So Beautiful Or So What


Info

Musikrichtung: Pop

VÖ: 08.04.2011

(Hear Music / Concord/ Universal Music Group)

Gesamtspielzeit: 38:08

Internet:

http://www.paulsimon.de

Jede Menge Vorschusslorbeeren gab es für Paul Simons neues Album, u. a. von Elvis Costello, und Simon lehnte sich mit der Bemerkung, es wäre sein bestes Album seit Graceland weit aus dem Fenster. Tatsächlich erschließt sich das Album nicht gerade beim ersten Mal und auch einen Song, der das Zeug zu einem neuen Klassiker hätte, springt einem nicht sofort ins Ohr. Dennoch erstaunt einen Simon mit seinen Arrangements, Klangideen und Songstrukturen von Beginn an.

„Getting Ready For Christmas Day” legt zu Beginn mit einem stampfenden Rhythmus und einer eingängigen Melodie los, dazwischen gibt es Samples wie eines sich öffnenden Akkordeons und einer 1941 gemachten Aufnahme des legendären Baptistenpredigers und Gospelsängers Reverend J.M. Gates. Alles ein bisschen merkwürdig, aber das war es noch lange nicht mit dem Unerwarteten. „The Afterlife” verblüfft mit einem Soca-Beat, der von einem Mundharmonika-Sample unterstützt wird, die wie eine Art Rumbarassel vor sich hin groovt. Das Schlagzeug haut zu dem straighten Beat ständig krachig dazwischen. Und schon kommt das nächste Stück „Dazzling Blue” mit einer genauso seltsamen Metamorphose zwischen den indischen Tablas des außergewöhnlichen Perkussionisten Steve Shehan, der Tremologitarre von Vincent Nguini und dem plötzlich auftauchenden Bluegrass-Gefiddel von Doyle Lawsons Quicksilver Band daher. Über all dem singt Simon unbeeindruckt seinen Ohrwurm. Dann folgt ein vertrackter Gitarrenrhythmus (alle Achtung!), umspielt von einer Kora. Das hier gemeinte Stück „Rewrite“ wird von einem Foot-Tapping-Beat zusammengehalten. Kaum hat man sich daran gewöhnt, meint man im darauf folgenden „Love and Hard Times“, sich in ein bislang unveröffentlichtes Stück aus dem Album Bookends von 1968 mit Kollege Art Garfunkel verirrt zu haben. Eine träumerische Gitarrenballade mit dezenter Orchesterbegleitung. Stopp! Hey, it’s Country Time! Vielmehr Country-Dub, wenn man genau hinhört.„Love Is Eternal Sacred Light“ fetzt ziemlich und hat auch noch einen Gospel-Beat. Dann wäre aber mal Zeit zum Nachdenken mit einer kleinen akustischen Gitarren-Miniatur namens „Amulet“, das Simon für Luciana Souza, einer brasilianischen Jazzsängerin schrieb, die das Stück auf ihrem Album Tide verwendete und dazu improvisierte.

◆ **Zu erledigen**
**A)** Beantworte diese Fragen zur Rezension kurz:
(i) An welchem Datum erschien das Album?
(ii) Aus welchem Jahr stammt die Aufnahme von Reverend J.M. Gates, die in „Getting Ready For Christmas Day“ zu hören ist?
(iii) Für wen schrieb Simon das Stück „Amulet“?
**B)** Schreib aus der Rezension alles von „Jede Menge Vorschusslorbeeren“ bis hinunter zu „von Beginn an.“ wortgetreu ab.

◆ **Daten**
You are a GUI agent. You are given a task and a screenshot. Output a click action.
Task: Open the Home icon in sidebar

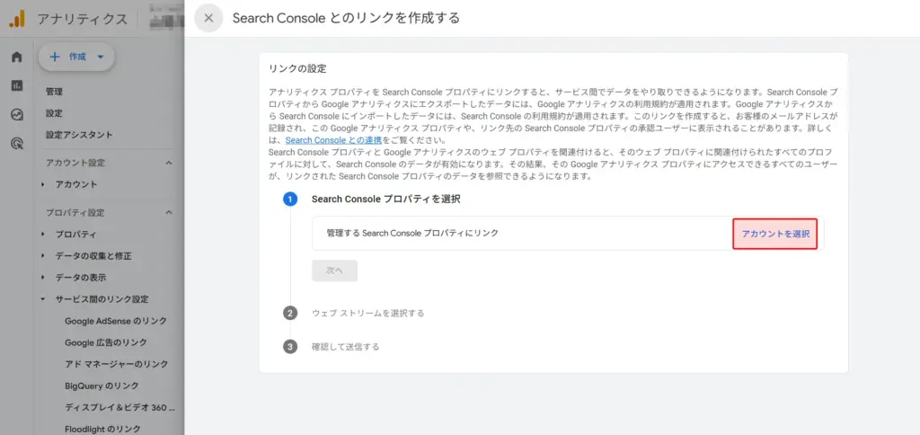[x=17, y=58]
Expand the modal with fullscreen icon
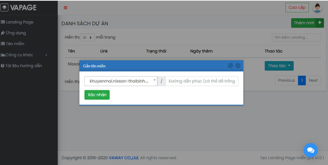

◆ **Ergebnisse**
**A)**
(i) Am 08.04.2011.
(ii) Aus dem Jahr 1941.
(iii) Für Luciana Souza, eine brasilianische Jazzsängerin.

**B)**
Jede Menge Vorschusslorbeeren gab es für Paul Simons neues Album, u. a. von Elvis Costello, und Simon lehnte sich mit der Bemerkung, es wäre sein bestes Album seit Graceland weit aus dem Fenster. Tatsächlich erschließt sich das Album nicht gerade beim ersten Mal und auch einen Song, der das Zeug zu einem neuen Klassiker hätte, springt einem nicht sofort ins Ohr. Dennoch erstaunt einen Simon mit seinen Arrangements, Klangideen und Songstrukturen von Beginn an.